I strongly recommend that you DO NOT use ISO 13849-1:2023 edition for a few reasons:

• Several technical changes in the normative text can result in designs that are more likely to fail.
• Some approaches the standard suggests are not based on sound science or engineering practice.
• Unproven techniques are presented as sound engineering techniques.
• The standard is transitioning from a two-part structure to a single document. That transition is incomplete and won’t be finished for a few years. 

Read on to learn more about the problems with this new 4th edition.

Technical flaws

Out-of-scope requirements for SRESW

The standard includes requirements outside the scope of the document. The scope includes the design of safety systems, not safety components; however, the clause covering the development of safety-related embedded software (SRESW), i.e., safety software developed using high-variability language and provided as firmware, requires the use of design techniques at the component level. The development of SRESW is covered in detail in IEC 61508-3:2010 [2] but is outside the scope of ISO 13849-1. This is the first reason I recommend that you do not use ISO 13849-1:2023.
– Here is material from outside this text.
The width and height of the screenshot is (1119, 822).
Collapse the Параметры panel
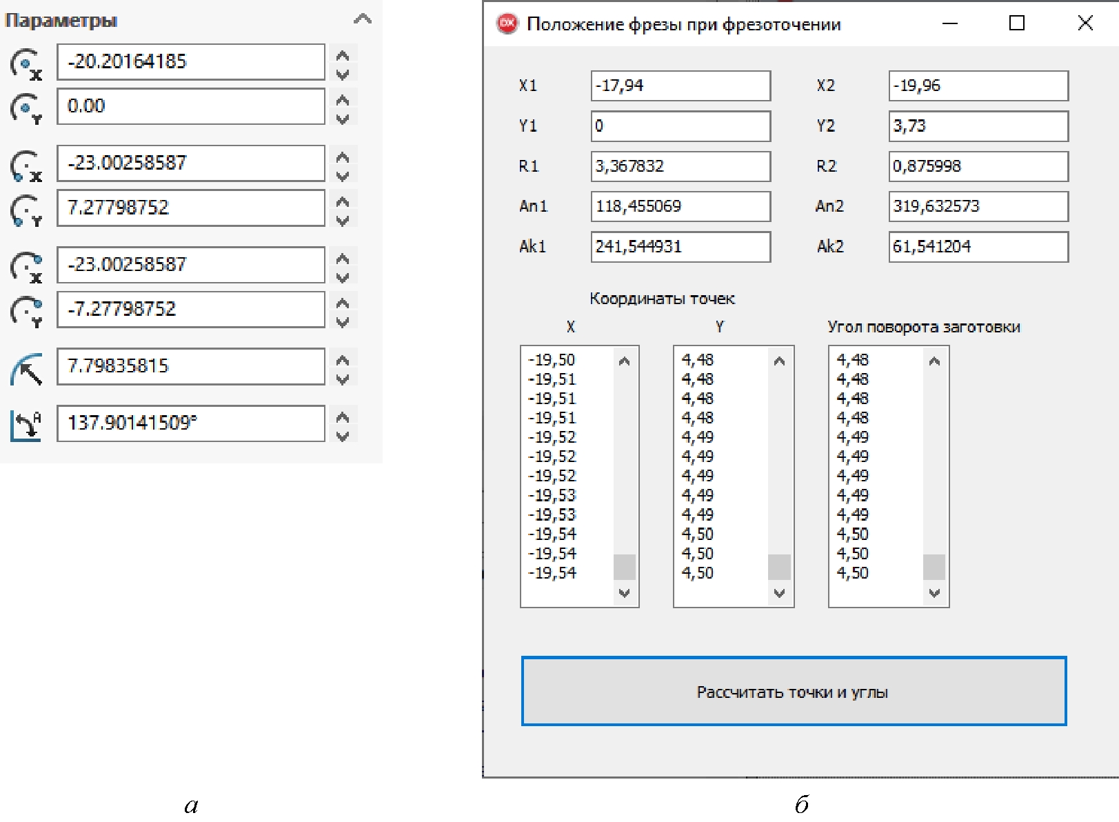tap(363, 19)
Standard PLCs in safety functions

If you are familiar with BGIA Report 2/2008e [3] or IFA Report 2/2017e [4], you will remember the many examples showing system schematics, logic block diagrams, and giving detailed analyses. IFA even produced example SISTEMA project files for all the examples in those reports.

Standard PLCs are used as part of the control system in some of those examples. The standard PLC is sometimes used as test equipment or in the functional channel. However, two standard PLCs are not used to provide the two functional channels. This is because standard PLCs are not tested with the same level of rigour as safety PLCs and are, therefore, more likely to be negatively affected by temperature, humidity, vibration, electrical transients, and other electromagnetic phenomena that can cause errors to occur. These errors can lead to catastrophic failures.
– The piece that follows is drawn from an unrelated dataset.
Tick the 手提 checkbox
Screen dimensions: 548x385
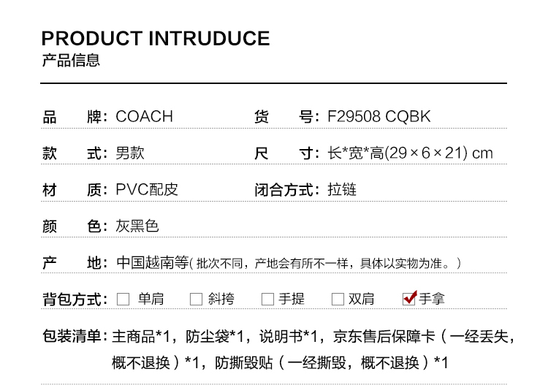tap(267, 299)
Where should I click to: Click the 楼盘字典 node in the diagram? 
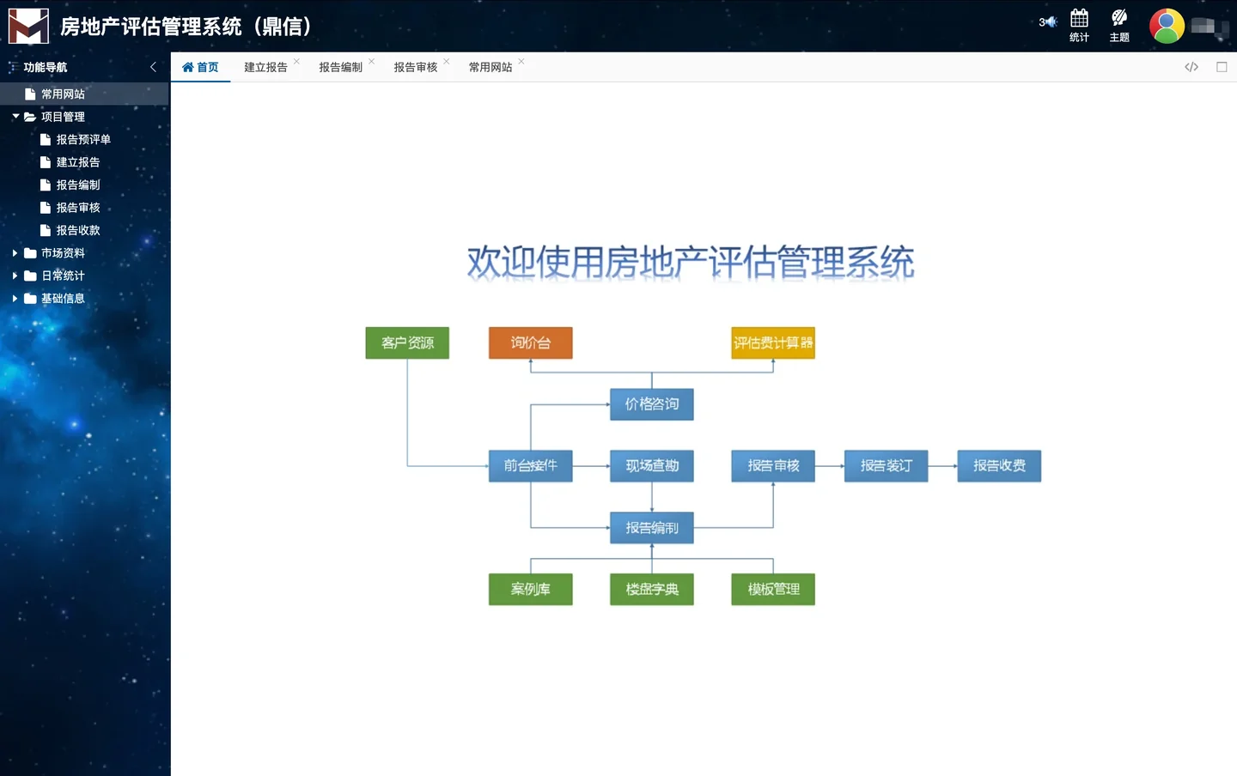coord(651,589)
The 4th edition of ISO 13849-1 includes new approaches to functional safety systems unsupported by sound engineering practices. One involves using two standard PLCs for systems with PL_r up to e. This approach yields different results than could be achieved using the standard calculations on the same components. It is likely to produce control systems that will not perform as required. I would not suggest following this new approach as it is fundamentally unsound.
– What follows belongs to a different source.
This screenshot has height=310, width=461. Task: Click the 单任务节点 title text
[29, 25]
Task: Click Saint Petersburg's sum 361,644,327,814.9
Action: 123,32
It is possible to demonstrate that the two approaches will give PFH_D values that differ approximatively by more than one decade and PL values that differ at least for one level!

The result is that the standard makes it possible to get two different values for the same circuit. ❌ This approach should be avoided and is another reason I recommend you do not use ISO 13849-1:2023.

An alternative approach to determining the PL without data

A new “alternative” approach no longer requires PFH_D data to determine the PL. Knowing the failure rate of components is fundamental to predicting the performance of components and systems.

The alternative approach permits the determination of the PL and the related PFH_D using components with unknown failure rates or where the component manufacturer does not indicate their suitability for use in safety-related applications.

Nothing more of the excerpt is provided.